—Me alegro de que por fin hayas subido a bordo —dijo Bliss—. Me preguntaba cuánto tiempo permanecerías ahí fuera con la ministra.
—Ha sido poco —repuso Trevize—. Hacia frío.
—Me pareció —dijo Bliss —que estabas considerando la posibilidad de quedarte con ella y demorar tu búsqueda de la Tierra. No me gusta sondear tu menté, ni siquiera por encima, pero me sentía preocupada por ti y por tu lucha contra la tentación.
—Tienes razón —admitió Trevize—. Al menos momentáneamente, me sentí tentado. La ministra es una mujer extraordinaria y nunca había conocido a nadie así. ¿Fortaleciste tú mi resistencia, Bliss?
—Ya te he dicho muchas veces que no forzaré tu mente en modo alguno, Trevize —repuso ella—. Supongo que venciste la tentación gracias a tu firme sentido del deber.
—No, creo que no —dijo él con una irónica sonrisa—. No ocurrió nada tan dramático y tan noble. Mi resistencia fue fortalecida, en primer lugar, por el hecho de que hacía fijo, y, además, por la espantosa idea de que unas pocas sesiones con ella bastarían para matarme. No hubiese podido aguantar su ritmo.

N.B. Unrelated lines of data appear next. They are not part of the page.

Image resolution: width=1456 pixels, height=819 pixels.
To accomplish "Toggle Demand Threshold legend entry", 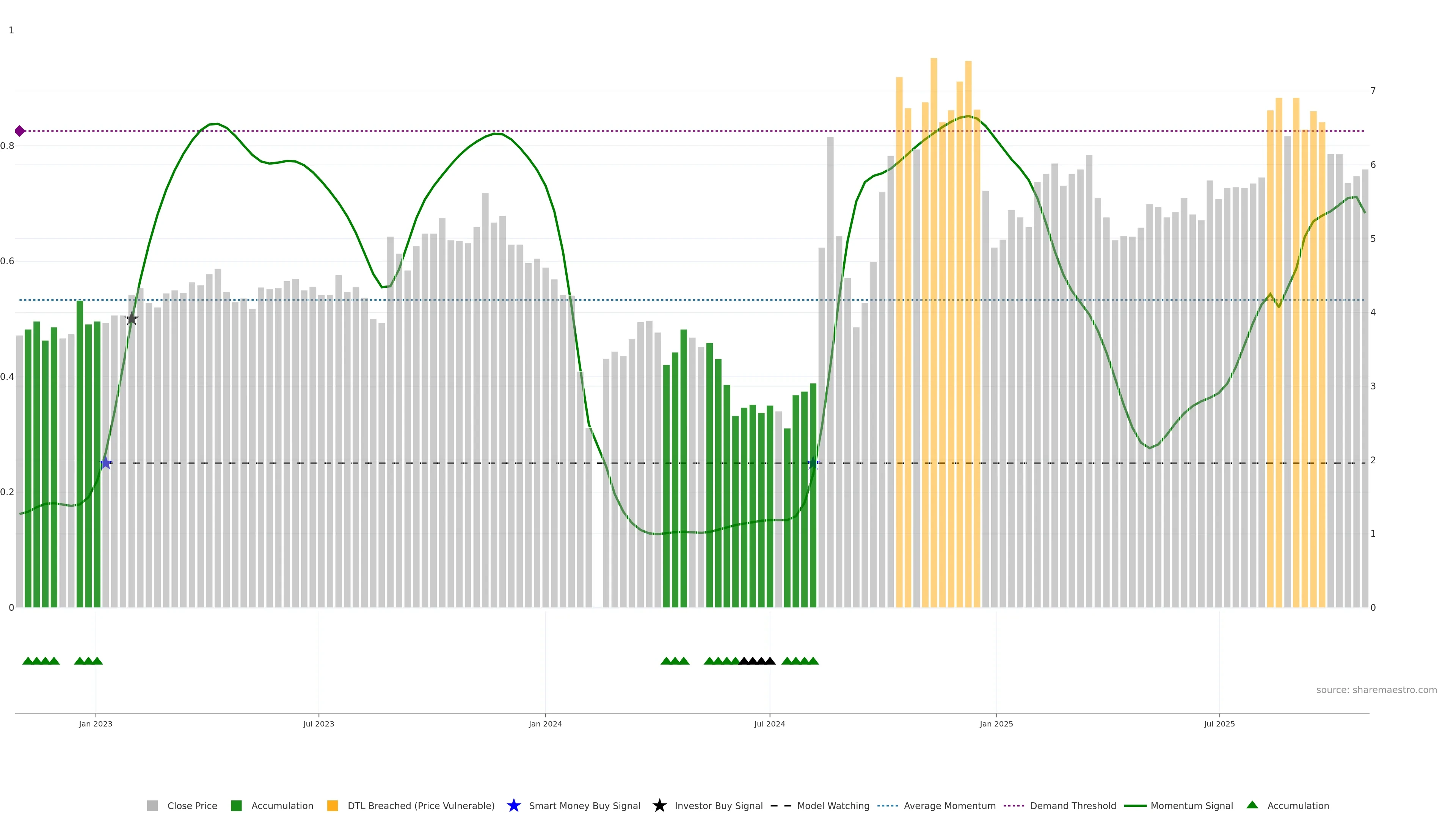I will (1072, 805).
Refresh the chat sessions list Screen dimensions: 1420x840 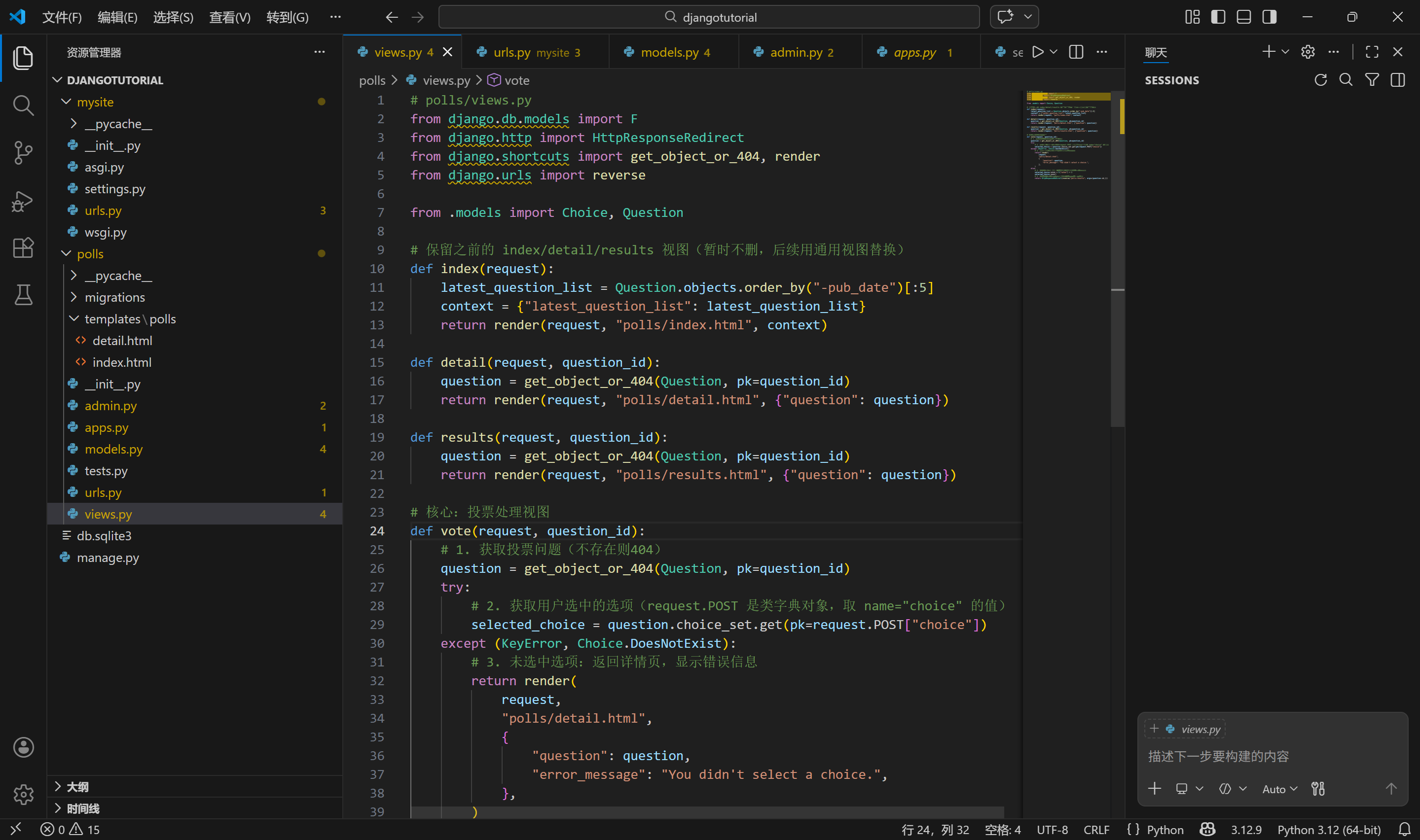pyautogui.click(x=1320, y=80)
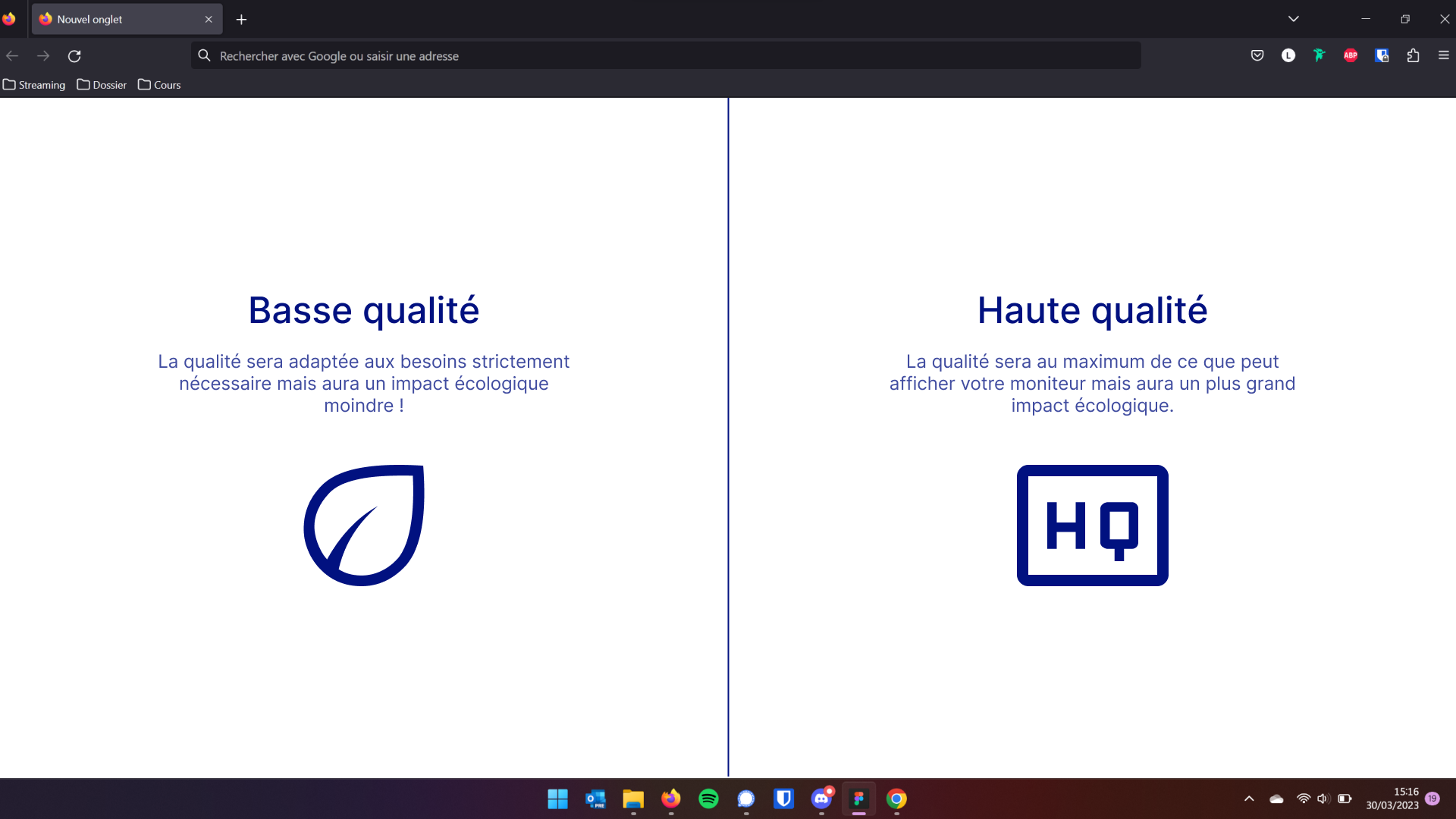This screenshot has height=819, width=1456.
Task: Reload the current page
Action: tap(74, 56)
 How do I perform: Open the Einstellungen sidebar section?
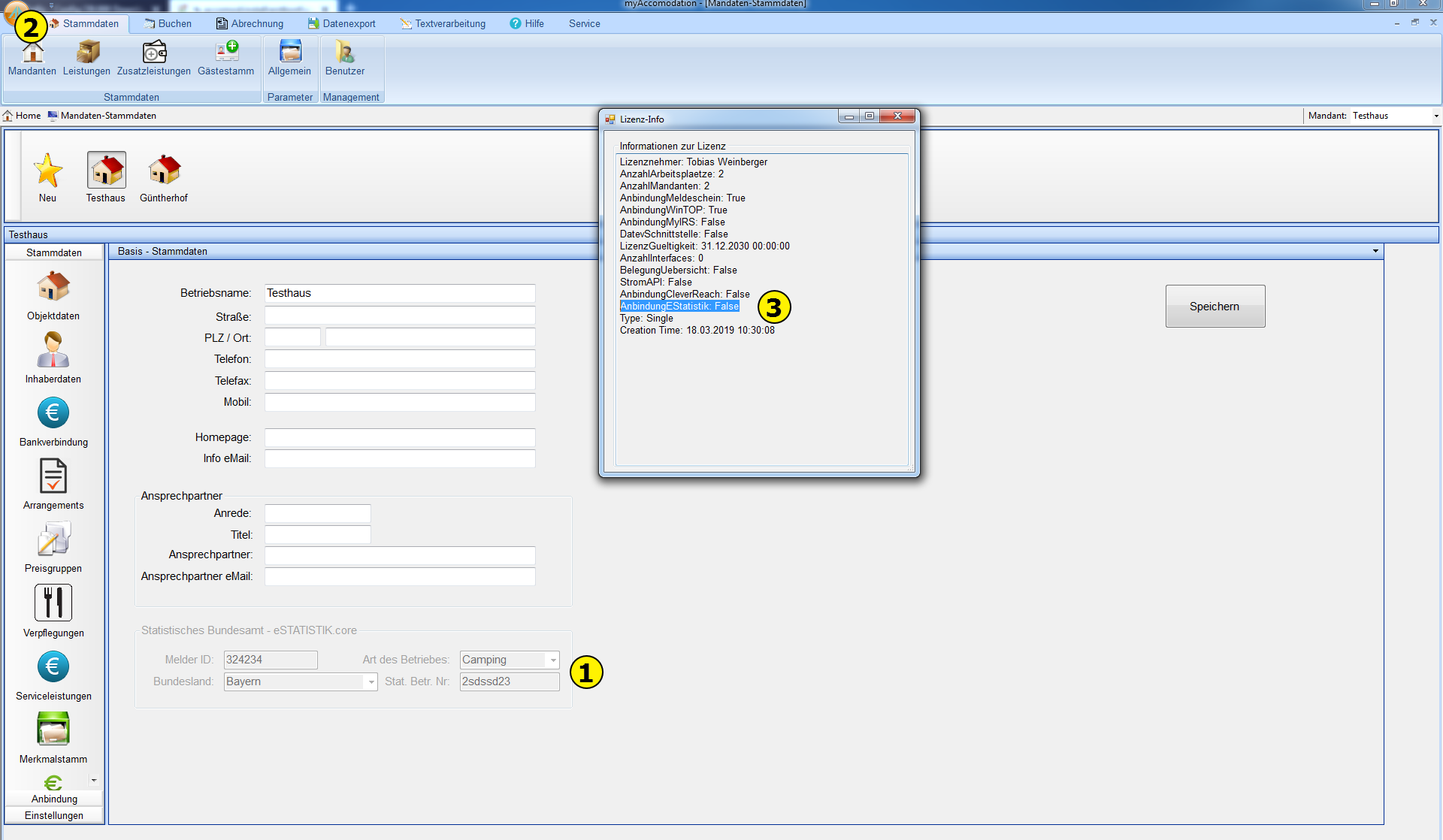coord(54,815)
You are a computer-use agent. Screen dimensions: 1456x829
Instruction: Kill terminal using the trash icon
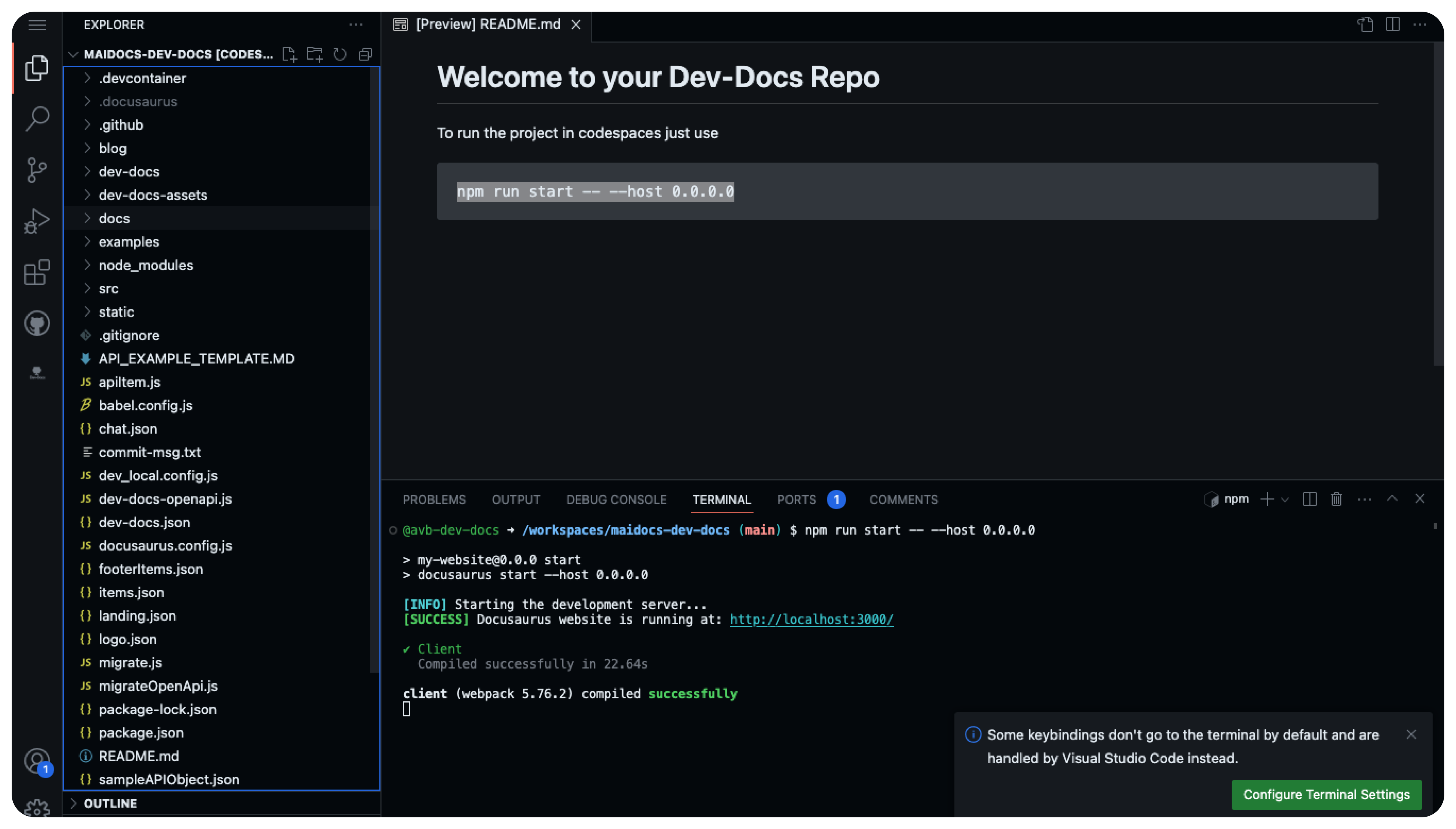1337,499
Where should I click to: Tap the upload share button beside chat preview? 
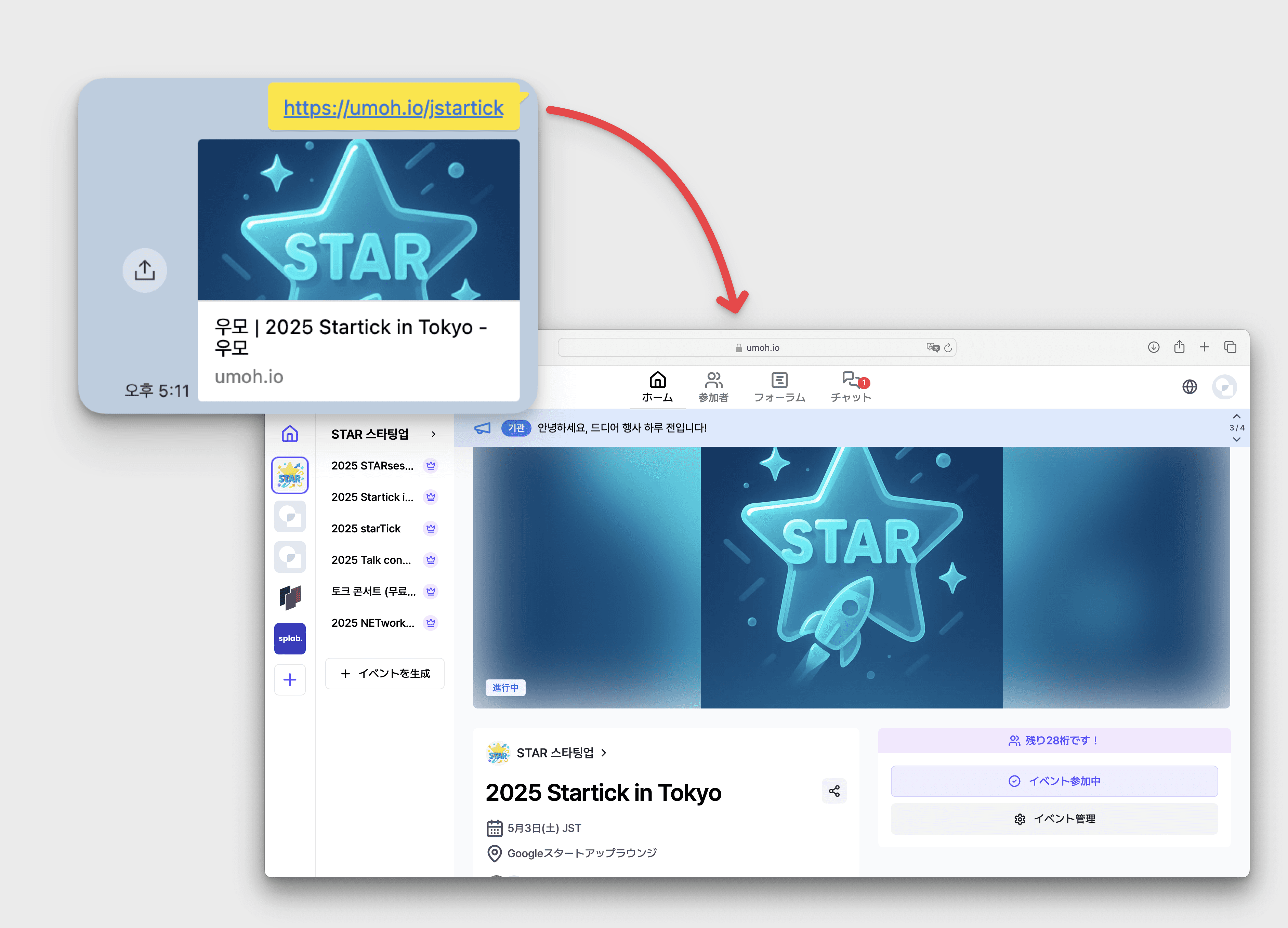pyautogui.click(x=145, y=270)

—Bueno —dijo Pelorat—, lo importante es que estás a salvo a bordo. ¿Qué vamos a hacer ahora?
—En un futuro inmediato, viajaremos rápidamente a través del sistema planetario hacia el exterior, hasta que estemos lo bastante lejos del sol de Comporellon para dar el salto.
—¿Crees que nos detendrán o nos seguirán?
—No; con sinceridad, pienso que la ministra está ansiosa de que nos alejemos lo más rápidamente posible y no volvamos, a fin de que la venganza de «El Que Castiga» no la reciba su planeta. En realidad…
—¿Qué?
—Ella cree que la venganza caerá sobre nosotros. Está firmemente convencida de que nunca volveremos. Esto, me apresuro a añadir, no responde a un cálculo suyo de mi probable grado de infidelidad. Ella quiso significar que la Tierra es una portadora de desdichas tan terrible que cualquiera que la busque tiene que morir en la empresa.
—¿Cuántos salieron de Comporellon en busca de la Tierra, para que pueda hacer esa afirmación? —preguntó Bliss.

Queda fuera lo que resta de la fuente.